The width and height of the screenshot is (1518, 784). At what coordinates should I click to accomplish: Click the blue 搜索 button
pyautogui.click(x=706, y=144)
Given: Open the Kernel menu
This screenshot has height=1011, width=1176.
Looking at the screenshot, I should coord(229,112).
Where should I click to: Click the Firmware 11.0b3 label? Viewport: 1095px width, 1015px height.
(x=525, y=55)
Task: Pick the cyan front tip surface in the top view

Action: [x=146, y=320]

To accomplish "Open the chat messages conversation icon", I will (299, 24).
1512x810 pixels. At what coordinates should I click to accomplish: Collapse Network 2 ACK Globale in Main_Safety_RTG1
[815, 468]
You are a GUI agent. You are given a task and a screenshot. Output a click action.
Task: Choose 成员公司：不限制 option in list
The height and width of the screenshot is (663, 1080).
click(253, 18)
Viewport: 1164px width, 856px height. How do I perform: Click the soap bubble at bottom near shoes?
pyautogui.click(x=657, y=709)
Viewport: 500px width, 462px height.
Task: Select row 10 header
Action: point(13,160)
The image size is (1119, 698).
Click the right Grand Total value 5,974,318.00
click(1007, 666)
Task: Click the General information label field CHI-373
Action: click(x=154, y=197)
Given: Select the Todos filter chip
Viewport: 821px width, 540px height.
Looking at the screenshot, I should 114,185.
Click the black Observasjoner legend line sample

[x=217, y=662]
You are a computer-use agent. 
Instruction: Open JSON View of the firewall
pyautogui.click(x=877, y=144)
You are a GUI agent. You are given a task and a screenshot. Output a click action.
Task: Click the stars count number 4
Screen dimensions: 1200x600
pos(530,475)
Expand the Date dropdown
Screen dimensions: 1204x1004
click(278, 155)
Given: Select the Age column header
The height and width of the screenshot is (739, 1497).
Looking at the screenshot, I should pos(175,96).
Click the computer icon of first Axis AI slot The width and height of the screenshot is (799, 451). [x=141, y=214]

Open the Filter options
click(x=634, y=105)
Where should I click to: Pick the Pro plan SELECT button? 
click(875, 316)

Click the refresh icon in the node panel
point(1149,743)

▶ **The request**: Reproduce all of the material above, substituting "Where do I click to" for each "Where should I click to" and leaving every other line and word untouched.

▶ **Solution to the problem**:
The width and height of the screenshot is (1518, 784). At what coordinates should I click to accomplish: Click the blue 搜索 button
pyautogui.click(x=706, y=144)
Given: Open the Kernel menu
This screenshot has height=1011, width=1176.
Looking at the screenshot, I should coord(229,112).
Where do I click to: Click the Firmware 11.0b3 label? Viewport: 1095px width, 1015px height.
(x=525, y=55)
Task: Pick the cyan front tip surface in the top view

Action: [x=146, y=320]

To accomplish "Open the chat messages conversation icon", I will (299, 24).
1512x810 pixels. At what coordinates should I click to accomplish: Collapse Network 2 ACK Globale in Main_Safety_RTG1
[815, 468]
You are a GUI agent. You are given a task and a screenshot. Output a click action.
Task: Choose 成员公司：不限制 option in list
The height and width of the screenshot is (663, 1080).
click(253, 18)
Viewport: 1164px width, 856px height. How do I perform: Click the soap bubble at bottom near shoes?
pyautogui.click(x=657, y=709)
Viewport: 500px width, 462px height.
Task: Select row 10 header
Action: point(13,160)
The image size is (1119, 698).
Click the right Grand Total value 5,974,318.00
click(1007, 666)
Task: Click the General information label field CHI-373
Action: click(x=154, y=197)
Given: Select the Todos filter chip
Viewport: 821px width, 540px height.
Looking at the screenshot, I should 114,185.
Click the black Observasjoner legend line sample

[x=217, y=662]
You are a computer-use agent. 
Instruction: Open JSON View of the firewall
pyautogui.click(x=877, y=144)
You are a GUI agent. You are given a task and a screenshot. Output a click action.
Task: Click the stars count number 4
Screen dimensions: 1200x600
pos(530,475)
Expand the Date dropdown
Screen dimensions: 1204x1004
click(278, 155)
Given: Select the Age column header
The height and width of the screenshot is (739, 1497).
Looking at the screenshot, I should pos(175,96).
Click the computer icon of first Axis AI slot The width and height of the screenshot is (799, 451). [x=141, y=214]

Open the Filter options
click(x=634, y=105)
Where do I click to: Pick the Pro plan SELECT button? 
click(875, 316)

Click the refresh icon in the node panel
point(1149,743)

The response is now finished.